Fight for $15 and a Union, which is a broader advocacy movement rather than a union, has helped gain benefits and raise the minimum wage for millions of workers in cities and states around the country. Angelica Hernandez, a McDonald’s worker in California who has been working with Fight for $15, went on strike early in March 2020 to protest the unsafe working conditions at her job. She’s not part of a union, but simply walked off the job with a couple of colleagues, and it worked. Thanks to this walkout, she got PPE, sanitizer, and temperature checks at work for her and her colleagues.

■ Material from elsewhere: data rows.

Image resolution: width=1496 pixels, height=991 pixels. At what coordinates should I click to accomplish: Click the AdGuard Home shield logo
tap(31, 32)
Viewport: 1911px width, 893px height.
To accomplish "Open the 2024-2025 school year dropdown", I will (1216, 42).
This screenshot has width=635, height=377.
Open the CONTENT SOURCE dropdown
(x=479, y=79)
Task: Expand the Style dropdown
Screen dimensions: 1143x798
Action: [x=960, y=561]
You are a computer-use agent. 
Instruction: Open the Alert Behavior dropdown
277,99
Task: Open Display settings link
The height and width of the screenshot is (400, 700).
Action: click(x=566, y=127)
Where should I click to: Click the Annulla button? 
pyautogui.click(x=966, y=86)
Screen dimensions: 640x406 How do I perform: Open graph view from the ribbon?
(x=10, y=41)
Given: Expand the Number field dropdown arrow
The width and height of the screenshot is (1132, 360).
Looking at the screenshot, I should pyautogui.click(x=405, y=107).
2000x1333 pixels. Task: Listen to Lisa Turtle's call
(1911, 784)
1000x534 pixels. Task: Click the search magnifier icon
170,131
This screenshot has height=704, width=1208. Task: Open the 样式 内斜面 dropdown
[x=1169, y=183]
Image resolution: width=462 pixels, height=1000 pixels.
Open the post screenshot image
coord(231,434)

Going on strike is risky, and many people can’t afford to lose that pay. That’s why Hernandez is hoping California passes AB 257. The first-of-its-kind bill would standardize wages, hours, and conditions for all fast food workers and cover half a million employees at places like Starbucks and McDonald’s, not just unionized ones.
“We’re all suffering across the board with things like sexual abuse and labor abuse,” Hernandez told Recode through a Fight for $15 translator. “That’s why it’s important for us that it’s not just one or two restaurants, but that all fast food workers have protections.”
The increased propensity for workers to quit and find new jobs in the current tight labor market is another way employees are improving their situation outside unions. Smiley considers the Great Resignation to be a form of worker action, like a strike. “You can’t deny the implications it’s had on the labor force and on labor economics,” she said, referring to how, among other benefits, increased rates of quitting have driven up wages, especially in the lowest-paying sectors.
On a national level, Democrats have put forth a labor bill known as the PRO Act that would make it easier for workers to organize, but it has stalled in the Senate. Perhaps a more promising route is through the NLRB. Jennifer Abruzzo, who was confirmed by the senate as the NLRB’s general counsel last year, told More Perfect Union that she wants to make it harder for employers to intimidate workers who want to unionize. She’s asking the organization to reconsider the Joy Silk Doctrine, which would mean that employers would have to recognize a union based on simple majority support.
All things considered, it’s remarkable that a growing number of Starbucks workers are unionizing right now. And because more locations start their own drives after each new union victory, it’s not hard to imagine as many as 50 unionized Starbucks stores by this summer.